Dittmann Klaus, Mayer Claus, Paasch Angela, Huber Stephan, Fehrenbacher Birgit, Schaller Martin, Rodemann H Peter
Division of Radiobiology and Molecular Environmental Research, Department of Radiation Oncology, University of Tuebingen, Germany.
Division of Radiobiology and Molecular Environmental Research, Department of Radiation Oncology, University of Tuebingen, Germany.
Radiother Oncol. 2015 Sep;116(3):431-7. doi: 10.1016/j.radonc.2015.08.016. Epub 2015 Aug 27.
EGFR is translocated into the cell nucleus in response to irradiation, where it is involved in regulation of radio-sensitivity. The aim of this study is to elucidate the functional role of nuclear EGFR.
To identify EGFR-bound nuclear proteins and mRNAs, Maldi-TOF analysis and mRNA gene arrays were used. Complex formation of proteins was shown by confocal microscopy, immunoprecipitation and Western blotting. The effect of EGFR binding to mRNAs was exhibited by quantitative RT-PCR. Cellular endpoints were shown by Western blotting, mitochondrial mass quantification, lactate quantification and clonogenic survival assays.
Maldi-TOF analysis of proteins bound to nuclear EGFR in response to irradiation showed colocalization with Lamin A and heterogeneous nuclear ribonucleoproteins. Confocal microscopy and Western blotting confirmed this colocalization. Both Lamin A and heterogeneous nuclear ribonucleoproteins are involved in mRNA processing. To support a role of nEGFR in this context after irradiation, we isolated EGFR-bound mRNA and observed an EGFR kinase-dependent mRNA stabilizing effect. With the help of DNA microarrays, we identified mRNAs associated with the Warburg effect that were bound to nuclear EGFR. In this context, we observed radiation-induced HIF1α expression, which triggers inhibition of pyruvate dehydrogenase and blocks the tricarboxylic acid cycle. Consequently, we detected mitophagy and increased lactate production, which is associated with increased treatment resistance. Reduction of nEGFR decreased radiation-induced expression of Hif1α and lactate production.
We showed that nuclear EGFR selectively binds and stabilizes mRNA involved in the Warburg effect in response to irradiation.
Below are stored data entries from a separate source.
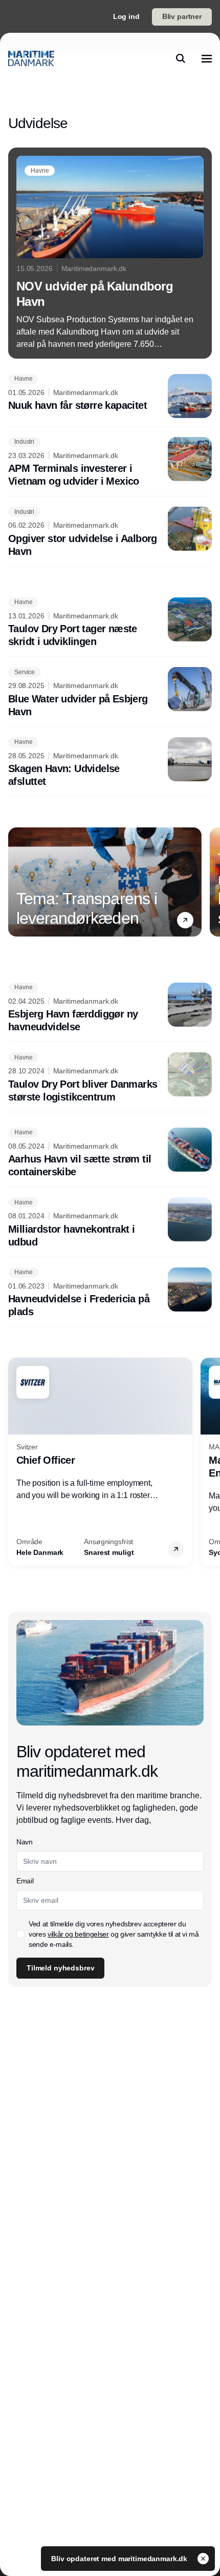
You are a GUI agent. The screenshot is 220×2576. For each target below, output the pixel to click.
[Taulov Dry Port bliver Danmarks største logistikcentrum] (110, 1078)
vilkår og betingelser (78, 1934)
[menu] (207, 58)
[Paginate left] (16, 881)
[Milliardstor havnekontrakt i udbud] (110, 1223)
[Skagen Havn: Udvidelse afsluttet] (110, 762)
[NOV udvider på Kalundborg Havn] (110, 253)
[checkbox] (20, 1934)
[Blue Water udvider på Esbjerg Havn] (110, 692)
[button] (185, 920)
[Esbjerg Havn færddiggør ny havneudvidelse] (110, 1008)
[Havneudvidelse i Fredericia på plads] (110, 1293)
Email (24, 1881)
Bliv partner (182, 16)
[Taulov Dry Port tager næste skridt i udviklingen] (110, 623)
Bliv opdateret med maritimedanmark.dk (120, 2558)
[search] (180, 58)
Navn (24, 1842)
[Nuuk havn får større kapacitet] (110, 396)
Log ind (126, 16)
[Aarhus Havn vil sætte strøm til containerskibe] (110, 1153)
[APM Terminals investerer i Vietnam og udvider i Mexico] (110, 462)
As a consequence, cells switch from aerobic to anaerobic glucose metabolism, which can be prevented by HIF1α inhibitor BAY87-2243, Dasatinib, Erlotinib or EGFR siRNA.
表皮生长因子受体(EGFR)在受到辐射后会转位至细胞核内,参与放射敏感性的调节。本研究旨在阐明细胞核内EGFR的功能作用。
采用基质辅助激光解吸电离飞行时间质谱分析(Maldi-TOF)和mRNA基因芯片来鉴定与EGFR结合的核蛋白和mRNA。通过共聚焦显微镜、免疫沉淀和蛋白质印迹法显示蛋白质复合物的形成。通过定量逆转录聚合酶链反应(RT-PCR)展示EGFR与mRNA结合的作用。通过蛋白质印迹法、线粒体质量定量、乳酸定量和克隆形成存活试验显示细胞终点。
对受辐射后与细胞核内EGFR结合的蛋白质进行Maldi-TOF分析,结果显示其与核纤层蛋白A和不均一核核糖核蛋白共定位。共聚焦显微镜和蛋白质印迹法证实了这种共定位。核纤层蛋白A和不均一核核糖核蛋白均参与mRNA加工。为支持辐射后细胞核内EGFR在此过程中的作用,我们分离了与EGFR结合的mRNA,并观察到一种EGFR激酶依赖性的mRNA稳定作用。借助DNA微阵列,我们鉴定出与瓦伯格效应相关且与细胞核内EGFR结合的mRNA。在此背景下,我们观察到辐射诱导的缺氧诱导因子1α(HIF1α)表达,其触发丙酮酸脱氢酶的抑制并阻断三羧酸循环。因此,我们检测到线粒体自噬和乳酸生成增加,这与治疗抗性增加相关。细胞核内EGFR的减少降低了辐射诱导的Hif1α表达和乳酸生成。
我们表明,细胞核内EGFR在受到辐射后选择性地结合并稳定参与瓦伯格效应的mRNA。结果,细胞从有氧葡萄糖代谢转变为无氧葡萄糖代谢,而这可通过HIF1α抑制剂BAY87-2243、达沙替尼、厄洛替尼或EGFR小干扰RNA(siRNA)来预防。